#### TASK INSTRUCTIONS
The answer must be an exact copy of every record below.

Top of RECORDS FOR THE EXERCISE

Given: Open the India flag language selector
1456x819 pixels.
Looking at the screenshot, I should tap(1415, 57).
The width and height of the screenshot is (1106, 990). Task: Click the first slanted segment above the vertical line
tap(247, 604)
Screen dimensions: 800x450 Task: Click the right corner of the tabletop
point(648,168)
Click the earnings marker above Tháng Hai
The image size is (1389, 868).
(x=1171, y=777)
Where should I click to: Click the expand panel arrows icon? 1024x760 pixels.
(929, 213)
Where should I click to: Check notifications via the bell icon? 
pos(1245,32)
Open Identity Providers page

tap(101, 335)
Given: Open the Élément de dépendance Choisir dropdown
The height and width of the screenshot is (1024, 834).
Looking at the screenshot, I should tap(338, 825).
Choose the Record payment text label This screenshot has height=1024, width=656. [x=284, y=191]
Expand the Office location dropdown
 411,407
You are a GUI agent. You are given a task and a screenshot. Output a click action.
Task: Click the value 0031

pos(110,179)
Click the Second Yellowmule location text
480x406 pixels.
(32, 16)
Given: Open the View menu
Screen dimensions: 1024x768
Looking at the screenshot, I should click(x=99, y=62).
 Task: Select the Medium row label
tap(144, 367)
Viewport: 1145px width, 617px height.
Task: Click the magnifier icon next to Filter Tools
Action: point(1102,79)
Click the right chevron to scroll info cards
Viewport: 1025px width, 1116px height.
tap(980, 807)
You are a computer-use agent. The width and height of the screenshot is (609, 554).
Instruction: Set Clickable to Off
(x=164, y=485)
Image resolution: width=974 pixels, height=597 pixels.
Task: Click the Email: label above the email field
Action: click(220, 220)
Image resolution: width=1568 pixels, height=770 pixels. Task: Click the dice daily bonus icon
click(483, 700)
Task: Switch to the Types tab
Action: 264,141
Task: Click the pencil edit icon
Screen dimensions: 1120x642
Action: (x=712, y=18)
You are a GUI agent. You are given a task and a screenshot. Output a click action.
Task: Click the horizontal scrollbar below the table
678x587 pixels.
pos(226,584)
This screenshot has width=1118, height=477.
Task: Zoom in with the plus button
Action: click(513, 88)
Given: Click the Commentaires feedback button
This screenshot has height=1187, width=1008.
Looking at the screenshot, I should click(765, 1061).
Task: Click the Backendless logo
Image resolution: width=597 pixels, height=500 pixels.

Bottom of RECORDS FOR THE EXERCISE

#### WORKED SOLUTION
Given: Open the India flag language selector
1456x819 pixels.
Looking at the screenshot, I should tap(1415, 57).
The width and height of the screenshot is (1106, 990). Task: Click the first slanted segment above the vertical line
tap(247, 604)
Screen dimensions: 800x450 Task: Click the right corner of the tabletop
point(648,168)
Click the earnings marker above Tháng Hai
The image size is (1389, 868).
(x=1171, y=777)
Where should I click to: Click the expand panel arrows icon? 1024x760 pixels.
(929, 213)
Where should I click to: Check notifications via the bell icon? 
pos(1245,32)
Open Identity Providers page

tap(101, 335)
Given: Open the Élément de dépendance Choisir dropdown
The height and width of the screenshot is (1024, 834).
Looking at the screenshot, I should tap(338, 825).
Choose the Record payment text label This screenshot has height=1024, width=656. [x=284, y=191]
Expand the Office location dropdown
 411,407
You are a GUI agent. You are given a task and a screenshot. Output a click action.
Task: Click the value 0031

pos(110,179)
Click the Second Yellowmule location text
480x406 pixels.
(32, 16)
Given: Open the View menu
Screen dimensions: 1024x768
Looking at the screenshot, I should click(x=99, y=62).
 Task: Select the Medium row label
tap(144, 367)
Viewport: 1145px width, 617px height.
Task: Click the magnifier icon next to Filter Tools
Action: point(1102,79)
Click the right chevron to scroll info cards
Viewport: 1025px width, 1116px height.
tap(980, 807)
You are a computer-use agent. The width and height of the screenshot is (609, 554).
Instruction: Set Clickable to Off
(x=164, y=485)
Image resolution: width=974 pixels, height=597 pixels.
Task: Click the Email: label above the email field
Action: click(220, 220)
Image resolution: width=1568 pixels, height=770 pixels. Task: Click the dice daily bonus icon
click(483, 700)
Task: Switch to the Types tab
Action: 264,141
Task: Click the pencil edit icon
Screen dimensions: 1120x642
Action: (x=712, y=18)
You are a GUI agent. You are given a task and a screenshot. Output a click action.
Task: Click the horizontal scrollbar below the table
678x587 pixels.
pos(226,584)
This screenshot has width=1118, height=477.
Task: Zoom in with the plus button
Action: click(513, 88)
Given: Click the Commentaires feedback button
This screenshot has height=1187, width=1008.
Looking at the screenshot, I should click(765, 1061).
Task: Click the Backendless logo
Image resolution: width=597 pixels, height=500 pixels.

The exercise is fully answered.